# [WHAT TO WORK ON]
Keeping every character as it is, transcribe the entries below.

=== RECORDS TO USE ===

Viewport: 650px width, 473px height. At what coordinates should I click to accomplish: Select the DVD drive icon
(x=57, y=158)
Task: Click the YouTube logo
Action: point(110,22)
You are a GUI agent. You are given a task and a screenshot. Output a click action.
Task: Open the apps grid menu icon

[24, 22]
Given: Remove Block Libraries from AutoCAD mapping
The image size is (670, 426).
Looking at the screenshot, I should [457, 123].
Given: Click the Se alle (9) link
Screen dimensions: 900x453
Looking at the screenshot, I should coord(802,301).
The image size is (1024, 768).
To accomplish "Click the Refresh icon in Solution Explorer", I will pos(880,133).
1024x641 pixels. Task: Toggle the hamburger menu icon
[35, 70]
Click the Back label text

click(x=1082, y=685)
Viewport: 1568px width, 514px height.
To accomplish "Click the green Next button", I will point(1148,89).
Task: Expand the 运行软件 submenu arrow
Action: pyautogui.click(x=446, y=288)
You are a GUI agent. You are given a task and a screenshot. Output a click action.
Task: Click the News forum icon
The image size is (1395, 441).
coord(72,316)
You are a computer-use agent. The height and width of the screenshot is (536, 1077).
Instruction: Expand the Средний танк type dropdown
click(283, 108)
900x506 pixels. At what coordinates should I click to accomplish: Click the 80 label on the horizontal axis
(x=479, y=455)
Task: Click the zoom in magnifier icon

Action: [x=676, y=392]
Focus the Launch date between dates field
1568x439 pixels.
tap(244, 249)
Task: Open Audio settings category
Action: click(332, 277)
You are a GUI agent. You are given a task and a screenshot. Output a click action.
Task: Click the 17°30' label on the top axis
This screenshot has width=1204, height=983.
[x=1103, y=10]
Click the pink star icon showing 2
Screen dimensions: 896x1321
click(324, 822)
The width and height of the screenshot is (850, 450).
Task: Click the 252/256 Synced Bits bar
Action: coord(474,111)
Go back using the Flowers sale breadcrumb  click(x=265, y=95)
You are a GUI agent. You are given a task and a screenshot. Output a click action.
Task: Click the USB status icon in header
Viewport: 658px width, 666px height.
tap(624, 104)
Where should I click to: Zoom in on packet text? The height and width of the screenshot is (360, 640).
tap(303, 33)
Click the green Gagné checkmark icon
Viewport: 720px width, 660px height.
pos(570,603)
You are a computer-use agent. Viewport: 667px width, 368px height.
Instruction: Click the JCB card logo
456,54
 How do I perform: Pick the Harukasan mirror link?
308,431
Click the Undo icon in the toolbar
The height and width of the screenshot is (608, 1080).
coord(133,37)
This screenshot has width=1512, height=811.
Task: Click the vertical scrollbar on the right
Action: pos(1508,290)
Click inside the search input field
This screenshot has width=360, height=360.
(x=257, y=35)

===

# [RESULT]
Viewport: 650px width, 473px height. At what coordinates should I click to accomplish: Select the DVD drive icon
(x=57, y=158)
Task: Click the YouTube logo
Action: point(110,22)
You are a GUI agent. You are given a task and a screenshot. Output a click action.
Task: Open the apps grid menu icon

[24, 22]
Given: Remove Block Libraries from AutoCAD mapping
The image size is (670, 426).
Looking at the screenshot, I should [457, 123].
Given: Click the Se alle (9) link
Screen dimensions: 900x453
Looking at the screenshot, I should coord(802,301).
The image size is (1024, 768).
To accomplish "Click the Refresh icon in Solution Explorer", I will pos(880,133).
1024x641 pixels. Task: Toggle the hamburger menu icon
[35, 70]
Click the Back label text

click(x=1082, y=685)
Viewport: 1568px width, 514px height.
To accomplish "Click the green Next button", I will point(1148,89).
Task: Expand the 运行软件 submenu arrow
Action: pyautogui.click(x=446, y=288)
You are a GUI agent. You are given a task and a screenshot. Output a click action.
Task: Click the News forum icon
The image size is (1395, 441).
coord(72,316)
You are a computer-use agent. The height and width of the screenshot is (536, 1077).
Instruction: Expand the Средний танк type dropdown
click(283, 108)
900x506 pixels. At what coordinates should I click to accomplish: Click the 80 label on the horizontal axis
(x=479, y=455)
Task: Click the zoom in magnifier icon

Action: [x=676, y=392]
Focus the Launch date between dates field
1568x439 pixels.
tap(244, 249)
Task: Open Audio settings category
Action: click(332, 277)
You are a GUI agent. You are given a task and a screenshot. Output a click action.
Task: Click the 17°30' label on the top axis
This screenshot has width=1204, height=983.
[x=1103, y=10]
Click the pink star icon showing 2
Screen dimensions: 896x1321
click(324, 822)
The width and height of the screenshot is (850, 450).
Task: Click the 252/256 Synced Bits bar
Action: coord(474,111)
Go back using the Flowers sale breadcrumb  click(x=265, y=95)
You are a GUI agent. You are given a task and a screenshot. Output a click action.
Task: Click the USB status icon in header
Viewport: 658px width, 666px height.
tap(624, 104)
Where should I click to: Zoom in on packet text? The height and width of the screenshot is (360, 640).
tap(303, 33)
Click the green Gagné checkmark icon
Viewport: 720px width, 660px height.
pos(570,603)
You are a computer-use agent. Viewport: 667px width, 368px height.
Instruction: Click the JCB card logo
456,54
 How do I perform: Pick the Harukasan mirror link?
308,431
Click the Undo icon in the toolbar
The height and width of the screenshot is (608, 1080).
coord(133,37)
This screenshot has width=1512, height=811.
Task: Click the vertical scrollbar on the right
Action: pos(1508,290)
Click inside the search input field
This screenshot has width=360, height=360.
(x=257, y=35)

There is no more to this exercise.